Cricket Australia (CA) and the Australian Cricketers' Association announced they have agreed a new pay deal "in principle" on Thursday, ending an acrimonious dispute that threatened a tour of Bangladesh and this year's Ashes series.

The previous five-year collective bargaining agreement expired on June 30, which had left about 230 players effectively unemployed and forced the cancellation of Australia's 'A' tour of South Africa.

"I think we've reached a good compromise, one we can both live with and one that will be good for the game and good for Australia's cricketers," CA chief executive James Sutherland told a news conference at the Melbourne Cricket Ground.

The immediate repercussions of the deal are that two Tests in Bangladesh will now go ahead in August and September with the Australia squad scheduled to gather in Darwin next week for a pre-tour camp.

At the heart of the disagreement was CA's insistence that a two-decade-old model, under which players receive a fixed percentage of revenue, should be jettisoned.

The governing body said the model was outdated and claimed it was starving grass-roots cricket of funding, while the players' union countered that it had underpinned the game's growth and prosperity over the past 20

years.

The revenue-share arrangement has survived in the "heads of agreement" on new Memorandum of Understanding (MoU), which union boss Alistair Nicholson said he is confident the players would vote to accept.

"A revenue sharing model ensuring all players, male and female, are partners in the game of cricket," Nicholson said, outlining the agreement.

"The revenue sharing model in which the players will share up to 30 percent of agreed revenue consisting of 27.5 percent of forecast revenue streams and a 2.5 percent performance pool.

"This is estimated to be up to $500 million in the next five-year period."

Nicholson said the players would receive back pay once the final MoU had been signed.

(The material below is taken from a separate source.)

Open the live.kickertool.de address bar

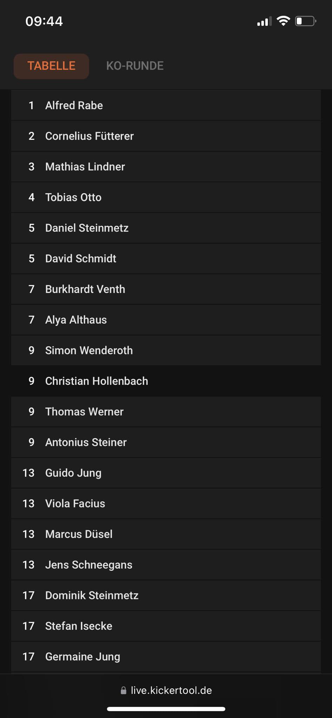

The dispute had raged on for nine months and grew increasingly bitter as both sides took to airing their grievances publicly.

The union refused to deal with CA's lead negotiator and were angered when Sutherland warned players would be unemployed and unpaid without a new agreement on the table.

Players subsequently boycotted the 'A' tour and warned subsequent tours to Bangladesh, India and the Ashes series were under threat.

Having declined for months to deal directly with the ACA, Sutherland was cajoled back to the negotiating table in July and the deal was struck in head-to-head talks with Nicholson on Thursday morning.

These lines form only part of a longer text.